Federal prosecutors will appeal at least part of a Monday order from a Florida federal judge relating to records they obtained from searches at Mar-a-Lago last month.
Although it will entail delay and some risk of an adverse ruling, I think this is the right decision. The DOJ can’t stand by and, worse yet, play along with an order that so blatantly affords rights and protections to one privileged man that no other person in the United States can expect to receive. The order was a travesty and failing to call it out and appeal it would be a travesty as well–if “Equal Justice Under Law” means anything.
So glad they aren’t going to just roll over. But it seems to me for the purpose of the Grand Jury they should only need the fact that he was in possession of things that are prohibited…and someone from the Archives could testify to that, as well as to the gravity thereof.
It seems they have enough info about his obstruction and other big issues to indict anyone, nevermind a former guy whose “reputation” would be endangered by the truth.
As my fighter pilot buds like to say “Fight’s On !” The DoJ is done fucking around with the Trump circus.

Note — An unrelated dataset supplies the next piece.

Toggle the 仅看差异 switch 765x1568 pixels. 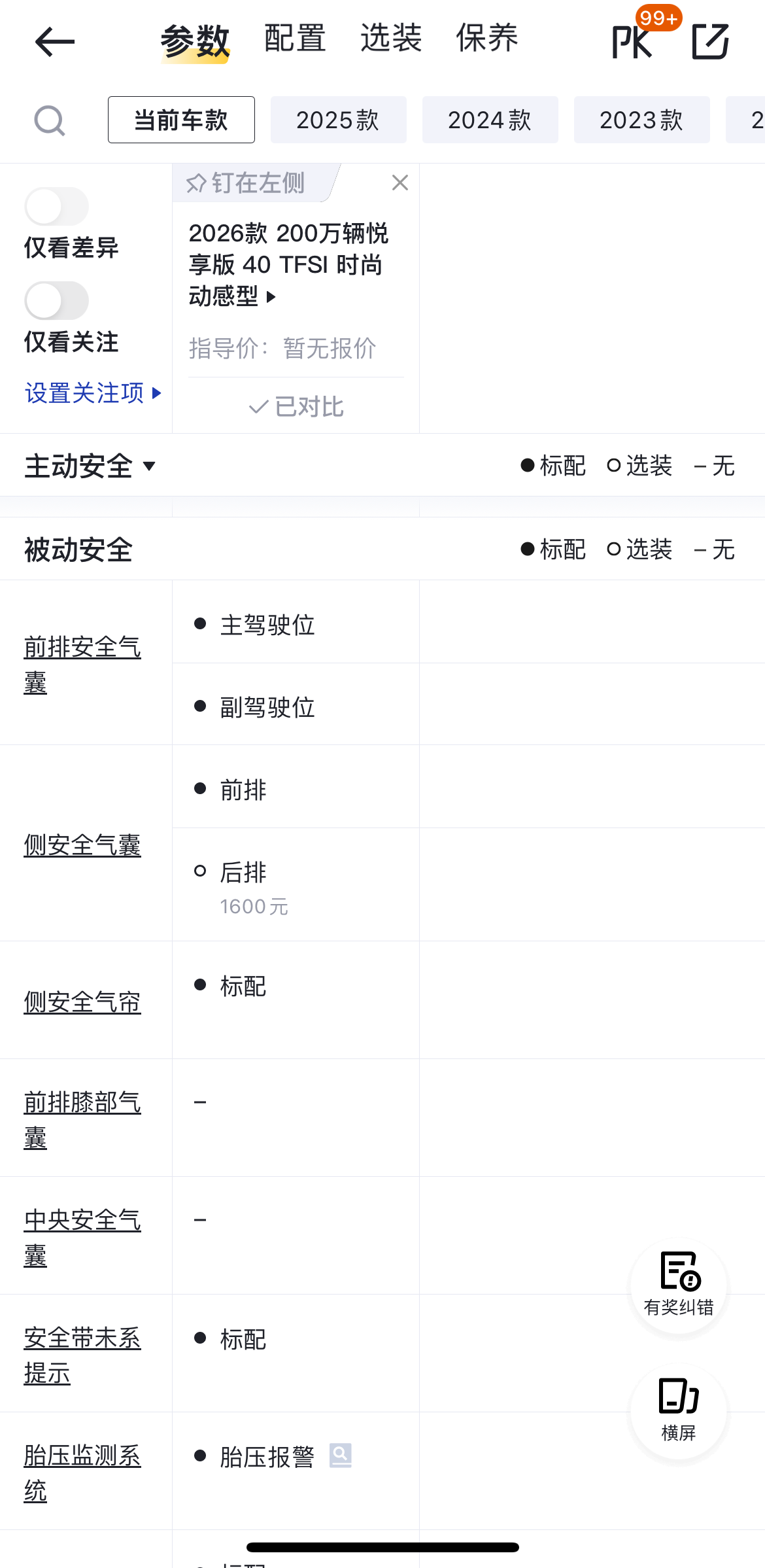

I predict the next move will be to indict the SOB of NUMEROUS charges in the WDC Circuit, right after the 2022 General Election. It will be hard for even Trump to tie up an indictment with as many as 30 counts. I expect enough “Shock and Awe” to knock Trump off his feet - maybe forever.
I think this is politically the right decision too.
Cannon’s made a nonsensical MAGA ruling. Perhaps the eleventh will uphold and show themselves as MAGA too. Fine, tie Donald Trump to as many corrupt judges as possible, as tightly as possible.
If supported, this would be useful for reminding Trump judges that the rule of law counts more than loyalty to their sponsor. In the current corrupt environment, we should be so lucky.
Yea, it’s unclear why Kovensky says “at least part” when the notice of appeal makes no such distinction. Perhaps the other filing suggests a review of only “part” of Cannon’s ruling, but that document isn’t linked.
And the motion to stay is a sensible opportunity to take a step back from the ledge she now finds herself on. The reaction to her ruling in the legal community was completely unanimous that she was up to her neck in horseshit. Might be time to brush some of it off.
lestat: I agree completely and want to add a notion:
DoJ cannot allow a federal judge to issue this kind of pretextual ruling showing clear deference to a political ally without even a hint of legality even as the rules were right in her face. Federal judges have immense power and can issue orders that even a president must obey, but those orders have to meet the limitations of law. A federal judge ruling that a sitting president must resign his office is not valid no matter what higher courts might say. That is, a federal judge’s ruling doesn’t make it so.
I’m guessing that DoJ will appeal the entire order except appointment of a special master to review the documents DoJ already separated for potential attorney-client privilege OR specific other documents that Trump and his lawyers can identify as having potential attorney-client privilege that are not turned over voluntarily by the DoJ.
The judge has no authority to order a special master to review for executive privilege on anything. On a judge in the DC district has jurisdiction for that by law. The same holds true for any records under the Presidential Records Act. Her ruling is clearly in error on the law, although DoJ’s brief made it clear. For that reason, I’d expect even Trump judges on the 11th Circuit to overrule her on that and quickly.
I have personal experiences with judges (including a federal judge) issuing nonsense opinions where they just ignore the facts and the law to get the result they want. If DoJ was anything like me after being on the receiving end of such injustice, they are hopping mad and will take it all the way to SCOTUS if necessary, or just tell the courts to F OFF!